Work on your to do list
While social media might be awash with people becoming accomplished bakers, musicians, athletes and gardeners, you don’t have to overachieve during lockdown in order to feel a sense of accomplishment, says Dr Winter. It’s better to set achievable goals and tick something off each day.
“Some people think that to do lists are made up of incredible personal challenges that stretch your body, mind and that involve setting amazing goals for yourself,” she says. “Better to think of them as lists of achievable, realistic and achievable tasks bespoke to you and that reflect your own personal circumstances.”
As well as relieving boredom, the sense of accomplishment that comes with ticking off your list can also help boost your mental health. “Nurturing feelings of achievement is important because it creates feelings of satisfaction, control, and the sense that you are taking a positive step forward,” she adds.
Express your feelings
“If it’s a bad day, it’s a bad day, let your feelings out. Don’t hold back,” says Dr Winter. “We are humans not robots.”

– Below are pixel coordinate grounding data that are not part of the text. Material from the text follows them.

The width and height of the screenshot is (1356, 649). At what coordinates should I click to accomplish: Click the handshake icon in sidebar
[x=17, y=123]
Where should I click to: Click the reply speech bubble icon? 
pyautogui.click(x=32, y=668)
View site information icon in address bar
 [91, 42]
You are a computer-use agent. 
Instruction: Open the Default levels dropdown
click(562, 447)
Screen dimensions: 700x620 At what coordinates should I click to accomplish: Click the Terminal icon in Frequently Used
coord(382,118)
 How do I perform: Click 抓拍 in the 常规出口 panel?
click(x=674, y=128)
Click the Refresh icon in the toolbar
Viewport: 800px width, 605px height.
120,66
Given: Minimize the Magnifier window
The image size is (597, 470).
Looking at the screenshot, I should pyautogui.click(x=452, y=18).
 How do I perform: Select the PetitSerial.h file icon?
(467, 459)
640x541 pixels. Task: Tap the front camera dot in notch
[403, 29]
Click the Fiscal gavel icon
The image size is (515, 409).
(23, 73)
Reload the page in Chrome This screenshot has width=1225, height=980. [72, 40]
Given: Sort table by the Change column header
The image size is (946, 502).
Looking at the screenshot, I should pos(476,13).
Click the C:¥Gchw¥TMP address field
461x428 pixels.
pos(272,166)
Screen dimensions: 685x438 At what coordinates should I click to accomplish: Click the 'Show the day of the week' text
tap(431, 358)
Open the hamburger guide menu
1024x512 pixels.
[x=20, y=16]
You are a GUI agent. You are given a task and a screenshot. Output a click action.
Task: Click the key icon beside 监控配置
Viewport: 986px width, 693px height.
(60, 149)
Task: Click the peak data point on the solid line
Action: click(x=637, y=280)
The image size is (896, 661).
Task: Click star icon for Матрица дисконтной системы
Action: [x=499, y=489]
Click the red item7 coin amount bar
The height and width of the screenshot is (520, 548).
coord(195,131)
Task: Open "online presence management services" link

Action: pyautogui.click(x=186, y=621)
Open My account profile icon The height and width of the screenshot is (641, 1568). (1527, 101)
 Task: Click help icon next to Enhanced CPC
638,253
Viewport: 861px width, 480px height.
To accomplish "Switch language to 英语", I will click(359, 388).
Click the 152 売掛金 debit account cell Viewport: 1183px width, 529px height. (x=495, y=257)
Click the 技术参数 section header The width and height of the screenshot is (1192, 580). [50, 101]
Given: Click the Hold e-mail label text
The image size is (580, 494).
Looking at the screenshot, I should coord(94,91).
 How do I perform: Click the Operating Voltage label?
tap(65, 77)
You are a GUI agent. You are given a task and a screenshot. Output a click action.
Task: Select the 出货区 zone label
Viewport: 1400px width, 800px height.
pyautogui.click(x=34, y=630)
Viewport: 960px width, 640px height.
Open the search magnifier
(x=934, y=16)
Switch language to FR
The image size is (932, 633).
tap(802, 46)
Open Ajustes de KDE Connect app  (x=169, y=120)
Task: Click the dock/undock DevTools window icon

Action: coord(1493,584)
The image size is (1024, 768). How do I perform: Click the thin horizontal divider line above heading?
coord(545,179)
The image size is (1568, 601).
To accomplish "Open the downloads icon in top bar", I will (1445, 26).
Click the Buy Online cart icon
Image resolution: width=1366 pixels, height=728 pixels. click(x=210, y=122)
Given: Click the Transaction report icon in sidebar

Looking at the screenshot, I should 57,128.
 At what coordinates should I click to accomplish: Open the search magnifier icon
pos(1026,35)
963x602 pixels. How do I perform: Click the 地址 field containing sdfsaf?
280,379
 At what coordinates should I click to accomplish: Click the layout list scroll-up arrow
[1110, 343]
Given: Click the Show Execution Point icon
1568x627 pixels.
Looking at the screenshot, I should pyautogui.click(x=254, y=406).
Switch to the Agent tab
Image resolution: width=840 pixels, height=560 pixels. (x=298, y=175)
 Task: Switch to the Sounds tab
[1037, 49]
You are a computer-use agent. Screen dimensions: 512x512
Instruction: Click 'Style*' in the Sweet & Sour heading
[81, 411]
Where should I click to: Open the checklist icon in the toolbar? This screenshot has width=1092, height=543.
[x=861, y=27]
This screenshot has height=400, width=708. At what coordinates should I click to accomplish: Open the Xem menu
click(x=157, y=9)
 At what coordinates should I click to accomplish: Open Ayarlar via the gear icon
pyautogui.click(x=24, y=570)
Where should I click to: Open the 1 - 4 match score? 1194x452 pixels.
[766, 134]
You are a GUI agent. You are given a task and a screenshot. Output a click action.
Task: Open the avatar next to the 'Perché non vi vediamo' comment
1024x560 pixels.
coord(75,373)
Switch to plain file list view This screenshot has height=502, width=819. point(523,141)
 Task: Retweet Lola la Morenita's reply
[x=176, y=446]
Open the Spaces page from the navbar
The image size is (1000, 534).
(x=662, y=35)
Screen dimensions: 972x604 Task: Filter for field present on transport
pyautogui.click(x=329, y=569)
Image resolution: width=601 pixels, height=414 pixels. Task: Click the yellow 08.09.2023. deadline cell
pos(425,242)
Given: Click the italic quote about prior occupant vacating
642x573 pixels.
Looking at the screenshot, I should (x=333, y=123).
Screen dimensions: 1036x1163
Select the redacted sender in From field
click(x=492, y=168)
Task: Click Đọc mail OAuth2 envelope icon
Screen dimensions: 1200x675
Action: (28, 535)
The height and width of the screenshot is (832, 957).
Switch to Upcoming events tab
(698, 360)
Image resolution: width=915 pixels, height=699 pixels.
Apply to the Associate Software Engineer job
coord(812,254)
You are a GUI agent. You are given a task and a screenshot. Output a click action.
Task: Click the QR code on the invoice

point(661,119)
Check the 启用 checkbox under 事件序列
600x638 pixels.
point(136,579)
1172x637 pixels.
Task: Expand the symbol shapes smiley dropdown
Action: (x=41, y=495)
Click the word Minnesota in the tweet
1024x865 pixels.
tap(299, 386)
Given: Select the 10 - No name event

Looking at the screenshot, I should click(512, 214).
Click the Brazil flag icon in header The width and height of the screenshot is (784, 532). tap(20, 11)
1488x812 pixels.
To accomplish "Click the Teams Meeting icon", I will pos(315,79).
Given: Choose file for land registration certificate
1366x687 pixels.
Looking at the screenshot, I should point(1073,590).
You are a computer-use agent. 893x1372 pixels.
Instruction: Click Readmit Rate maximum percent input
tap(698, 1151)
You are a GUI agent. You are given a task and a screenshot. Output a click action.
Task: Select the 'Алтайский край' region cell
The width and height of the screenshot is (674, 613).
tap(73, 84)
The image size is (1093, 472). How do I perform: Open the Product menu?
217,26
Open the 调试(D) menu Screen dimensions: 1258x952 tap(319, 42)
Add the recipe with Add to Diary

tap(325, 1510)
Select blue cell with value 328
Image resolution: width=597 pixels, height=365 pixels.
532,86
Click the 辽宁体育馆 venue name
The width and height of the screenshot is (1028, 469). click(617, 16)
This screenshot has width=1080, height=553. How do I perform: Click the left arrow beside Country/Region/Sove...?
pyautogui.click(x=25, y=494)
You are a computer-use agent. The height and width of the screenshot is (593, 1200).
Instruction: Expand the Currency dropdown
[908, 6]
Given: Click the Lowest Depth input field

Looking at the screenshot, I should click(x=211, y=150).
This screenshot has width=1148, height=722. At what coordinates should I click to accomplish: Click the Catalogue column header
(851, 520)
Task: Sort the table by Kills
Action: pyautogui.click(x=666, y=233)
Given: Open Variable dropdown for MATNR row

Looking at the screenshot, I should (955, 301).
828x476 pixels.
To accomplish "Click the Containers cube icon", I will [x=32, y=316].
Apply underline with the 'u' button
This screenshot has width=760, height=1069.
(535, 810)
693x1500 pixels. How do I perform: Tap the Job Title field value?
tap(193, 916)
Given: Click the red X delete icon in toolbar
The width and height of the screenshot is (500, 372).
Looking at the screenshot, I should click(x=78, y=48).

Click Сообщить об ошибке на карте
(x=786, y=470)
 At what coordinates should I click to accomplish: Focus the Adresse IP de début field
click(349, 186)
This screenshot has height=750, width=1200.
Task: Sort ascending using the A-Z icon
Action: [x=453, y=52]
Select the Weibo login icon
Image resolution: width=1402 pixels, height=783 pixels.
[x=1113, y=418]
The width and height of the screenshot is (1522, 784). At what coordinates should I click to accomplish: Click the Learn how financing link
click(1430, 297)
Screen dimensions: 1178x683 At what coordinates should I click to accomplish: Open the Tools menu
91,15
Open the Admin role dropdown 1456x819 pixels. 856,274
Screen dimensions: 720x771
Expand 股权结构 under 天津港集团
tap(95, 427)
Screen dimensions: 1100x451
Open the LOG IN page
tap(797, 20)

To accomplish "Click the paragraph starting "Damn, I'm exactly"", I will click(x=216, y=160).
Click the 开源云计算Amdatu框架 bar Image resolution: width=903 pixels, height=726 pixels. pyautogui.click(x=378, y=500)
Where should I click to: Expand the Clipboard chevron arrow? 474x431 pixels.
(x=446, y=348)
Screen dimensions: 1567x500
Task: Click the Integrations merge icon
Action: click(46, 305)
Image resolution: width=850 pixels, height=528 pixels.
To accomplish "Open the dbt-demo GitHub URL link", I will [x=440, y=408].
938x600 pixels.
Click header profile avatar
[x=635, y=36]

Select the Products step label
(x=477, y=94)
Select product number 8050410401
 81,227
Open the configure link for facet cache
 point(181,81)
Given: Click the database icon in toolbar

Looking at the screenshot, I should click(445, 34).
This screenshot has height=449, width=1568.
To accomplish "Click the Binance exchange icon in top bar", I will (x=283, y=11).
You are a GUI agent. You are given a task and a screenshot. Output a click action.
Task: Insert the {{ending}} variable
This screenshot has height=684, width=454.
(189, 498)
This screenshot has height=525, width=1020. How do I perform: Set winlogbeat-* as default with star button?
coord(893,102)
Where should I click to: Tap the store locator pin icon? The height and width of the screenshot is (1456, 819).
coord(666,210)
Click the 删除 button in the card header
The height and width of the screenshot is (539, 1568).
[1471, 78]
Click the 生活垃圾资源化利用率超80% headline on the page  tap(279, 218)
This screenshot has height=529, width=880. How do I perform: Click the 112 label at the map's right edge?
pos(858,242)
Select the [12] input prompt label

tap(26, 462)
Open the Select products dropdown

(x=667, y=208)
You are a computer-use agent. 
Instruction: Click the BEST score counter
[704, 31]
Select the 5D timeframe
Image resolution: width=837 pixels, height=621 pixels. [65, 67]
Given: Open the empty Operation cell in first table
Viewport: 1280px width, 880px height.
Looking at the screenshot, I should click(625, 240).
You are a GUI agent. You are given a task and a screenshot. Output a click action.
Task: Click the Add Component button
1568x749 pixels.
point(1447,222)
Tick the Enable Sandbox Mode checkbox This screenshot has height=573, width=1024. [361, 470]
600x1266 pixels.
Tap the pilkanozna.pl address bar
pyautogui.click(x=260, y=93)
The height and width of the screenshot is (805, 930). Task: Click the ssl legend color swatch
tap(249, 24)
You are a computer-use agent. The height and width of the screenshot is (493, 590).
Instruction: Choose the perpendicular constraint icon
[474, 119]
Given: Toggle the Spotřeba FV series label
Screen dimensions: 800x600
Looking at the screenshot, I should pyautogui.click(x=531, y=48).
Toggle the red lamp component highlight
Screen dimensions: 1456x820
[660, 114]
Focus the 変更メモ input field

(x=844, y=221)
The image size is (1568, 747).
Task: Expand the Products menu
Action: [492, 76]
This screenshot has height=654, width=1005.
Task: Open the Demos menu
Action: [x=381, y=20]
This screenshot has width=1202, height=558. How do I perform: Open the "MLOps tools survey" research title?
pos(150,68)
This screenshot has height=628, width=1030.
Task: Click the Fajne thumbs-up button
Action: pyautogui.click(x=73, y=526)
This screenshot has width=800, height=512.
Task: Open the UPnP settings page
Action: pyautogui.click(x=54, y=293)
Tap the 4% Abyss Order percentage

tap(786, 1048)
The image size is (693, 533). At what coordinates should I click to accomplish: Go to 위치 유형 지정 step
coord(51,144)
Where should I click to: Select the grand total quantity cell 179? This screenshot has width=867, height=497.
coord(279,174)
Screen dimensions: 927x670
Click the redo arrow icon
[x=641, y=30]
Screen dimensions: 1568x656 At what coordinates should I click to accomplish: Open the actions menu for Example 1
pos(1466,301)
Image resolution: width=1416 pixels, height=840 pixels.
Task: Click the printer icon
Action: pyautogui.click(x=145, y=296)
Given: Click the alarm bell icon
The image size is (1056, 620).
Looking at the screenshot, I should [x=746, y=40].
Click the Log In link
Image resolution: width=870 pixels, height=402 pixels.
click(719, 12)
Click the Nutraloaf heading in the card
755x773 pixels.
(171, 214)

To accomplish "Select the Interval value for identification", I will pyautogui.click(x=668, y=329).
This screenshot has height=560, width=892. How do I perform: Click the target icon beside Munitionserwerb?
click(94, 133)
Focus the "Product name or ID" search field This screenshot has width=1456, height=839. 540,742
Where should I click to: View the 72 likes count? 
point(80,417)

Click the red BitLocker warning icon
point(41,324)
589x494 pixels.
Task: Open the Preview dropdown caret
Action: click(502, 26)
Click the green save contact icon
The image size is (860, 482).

In order to process your feelings, you need to figure out what you are feeling and why, she adds.
“We can express our feelings in a range of ways: begin by identifying and labelling your feelings. Speak out the feeling to yourself ‘I feel sad’, ‘I feel angry’, ‘I feel lonely’ etc. Identify what specifically is making you sad, angry. Acknowledge where you can and where you can’t change things that contribute to your feelings. Act on any actions that can help change things.”
Try not to internalise stress, uncomfortable and negative feelings and avoid relying on behaviours that internalise your feelings. “These may end in you feeling guilty, developing self-loathing and a self-destructive cycle may develop,” says Dr Winter.
Learn something new
“Learning new things can help keep you active, occupied, energised and may give you a new outlook, experience, a sense of accomplishment and pride. It can also help distract you,” says Dr Winter.
Again, don’t compare yourself to others on social media: just because someone else has found the time to develop a multitude of new skills, doesn’t mean it’s right for you.
“Don’t compare yourself with others,” says Dr Winter. “This may lead to feelings of failure. Your list should be bespoke and reflect your personal circumstances,” she adds.
Look around you
As well as looking inward at how you are feeling, remember to check in on those around you. “Lift up someone else by sending them some form of encouragement, be it food, money, clothes, other essentials, offers of help or kind words,” says Dr Winter.
She adds, “We all need encouragement. If you know that you benefit from the encouragement of others, then please be assured that others will benefit from your encouragement too. It is important, as part of our connectivity with others, that we give of ourselves to others no matter how small that giving might appear. It could comprise an email, an offer of help or other forms of assistance. Lifting up others creates new conversations, new types of connection and enables us to see others in new ways.”